You are wrong. The choice of you and your team for a license is well respected
here both by the tree maintainer and its users, but we don't need to go
further into pissing on open source projects because your project wouldn't
make it if it was. I(an almost anonymous reader), and most here respect both
your work and your honesty in describing why you did it commercial but this
is one thing, and generalizing is another.
The Linux kernel by itself is a good example. It has code for things
that Microsoft will create when people need it in great extend like
ipv6, encryption API and IA-64/x64 support. Well, the examples are
numerous and I'm sure some experienced hackers can enlighten you
better.
The Grub bootloader is another example. An Open Source project that
provides support for almost any kernel there exists having command line
and autocomplete support on demand. Features that *nobody asked* but
they exist.
More experienced people on open source projects I'm sure will say "wtf,
there are plenty of better examples".
And think it otherwise. If a closed source project is more advanced on
something is a result of what *its* users want. If Microsoft is better on GUI
is a result of what its users want. The Open Source operating systems
are traditionally (as for the past 10 years) better on networking and
multiuser capabilities because what's what users want.
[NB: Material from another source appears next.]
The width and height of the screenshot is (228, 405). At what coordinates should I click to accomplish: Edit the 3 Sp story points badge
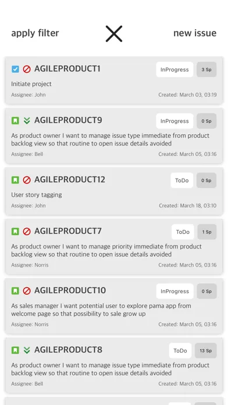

That of course comes into you words but the fact that most closed source
projects are indeed follow what their users want, that doesn't make a
difference.
So, if your project is better that's another thing. If you and team chose
to make it commercial is well respected and understood. More understood
is the fact that you actuall *spend money* on it. It is a fundamental
right of yours to do what you want with your code especially when it is
a matter of personal economic health. But getting it generalised and
say that every open source project is just a hobbyish thing that is
always inferior to closed source unless 2^64 people ask for a feature?
no sir, real examples show things different.